◆ **Exercise requirements**
1. Summarize the forum thread below in two sentences.
2. Write out the part of the forum thread that opens with the words containing "## pe3d (Feb" and closes with "(Dec 5, 2005)", substituting "screen" for "video".

◆ **Passage**
▼▼▼
# Indoor 3D on Screen.



## Bowtech531 (Apr 2, 2008)

I have shot the Techno Hunts before but it has been a very long time, I f I can remember they have both situations still and walking. It is really a good time, there is also another system that is called the Dart system. Can not really give you to much info on that one though.


----------



## pe3d (Feb 21, 2004)

I've shot that video stuff before. Great opportunity to practice drive by shooting. I can't think of a better way to screw up your archery game.


----------



## SDSURESHOT (Dec 5, 2005)

*dart system*

I shot it for league several yrs ago. I developed terrible target panic and began punching the trigger. If you are a competitive shooter I would not recommend it, unless you use a recurve. It took me a yr and a back tension release to get over those few weeks of league. Also, some require you to shoot less than 280 fps.:mg:


----------



## dcreighton (Jan 2, 2008)

It's just like shooting game while hunting where you have a limited window of opportunity and have to take a good shot when presented. Only thing is if you wait too long it gets to the end of the scenario and you lose the shot shot you feel pressured to shoot every time. Executing the actual shot shouldn't be any different then any other time though IMO. I do it a couple times a year with hunting buddies and we enjoy it.


----------



## Sniper1 (Jun 27, 2007)

Use a large peep aperture, and a Rheostat light on tyour pin/pins.
The Dart has scoring on the targets very similar to where they are on IBO targets,but the Technohunt has them farther down and forward, in more realistic positions.
"Dart Leagues" are fun, and you get to shoot all the different Discs.
Here's a valuable hint. Don't shoot a animal with a foot or paw in the water. That's a "0", because they are "Seeking Refuge" or something. There, I just savd you a score. Try it on the bear who does it if you don't believe me.


----------



## treeman65 (Nov 24, 2005)

SDSURESHOT said:


> I shot it for league several yrs ago. I developed terrible target panic and began punching the trigger. If you are a competitive shooter I would not recommend it, unless you use a recurve. It took me a yr and a back tension release to get over those few weeks of league. Also, some require you to shoot less than 280 fps.:mg:


+1 the animals only stop for a second so I gets you in the frame of mind to snatch your release bad.


----------



## Tenpoint TL-7 (Jan 23, 2006)

*Dart System*

I use my new 100lb. crossbow and I like to shoot the screen. Me and my friend shoot it every Saturday and it does'nt affect my 3D shooting. I all ways punch the trigger even in 3D and I never had target panic.


----------



## vision archery (Dec 22, 2008)

I have shot the dart ststem and enjoyed it. Sometimes the animal stops sometimes it doesn't.


----------
▲▲▲
◆ **Stored rows**
▼▼▼
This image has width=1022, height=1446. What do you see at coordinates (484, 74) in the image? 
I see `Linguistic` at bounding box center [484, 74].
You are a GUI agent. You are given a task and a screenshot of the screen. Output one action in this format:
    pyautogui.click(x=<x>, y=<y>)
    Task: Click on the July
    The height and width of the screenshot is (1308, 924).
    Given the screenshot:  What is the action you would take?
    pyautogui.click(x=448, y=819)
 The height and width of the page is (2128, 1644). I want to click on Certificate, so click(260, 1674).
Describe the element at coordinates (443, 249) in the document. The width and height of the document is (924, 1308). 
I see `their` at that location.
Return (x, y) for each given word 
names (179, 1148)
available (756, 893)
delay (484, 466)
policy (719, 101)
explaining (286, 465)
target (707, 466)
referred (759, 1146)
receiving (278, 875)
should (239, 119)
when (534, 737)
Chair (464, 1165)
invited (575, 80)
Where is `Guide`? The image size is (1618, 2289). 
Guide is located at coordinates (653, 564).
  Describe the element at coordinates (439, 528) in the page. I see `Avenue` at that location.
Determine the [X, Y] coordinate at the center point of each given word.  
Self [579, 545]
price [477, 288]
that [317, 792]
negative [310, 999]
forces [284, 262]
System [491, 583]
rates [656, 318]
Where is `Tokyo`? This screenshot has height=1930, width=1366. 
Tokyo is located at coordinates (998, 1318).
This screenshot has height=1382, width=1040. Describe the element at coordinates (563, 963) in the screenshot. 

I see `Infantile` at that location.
▲▲▲
◆ **Responses**
1. Forum members discuss shooting archery at moving video targets on a screen, such as the Techno Hunt and Dart systems. Some say it led them to target panic or punching the trigger and advise competitive shooters against it, while others enjoy it with friends and say it does not affect their 3D shooting.

2.
## pe3d (Feb 21, 2004)

I've shot that screen stuff before. Great opportunity to practice drive by shooting. I can't think of a better way to screw up your archery game.


----------



## SDSURESHOT (Dec 5, 2005)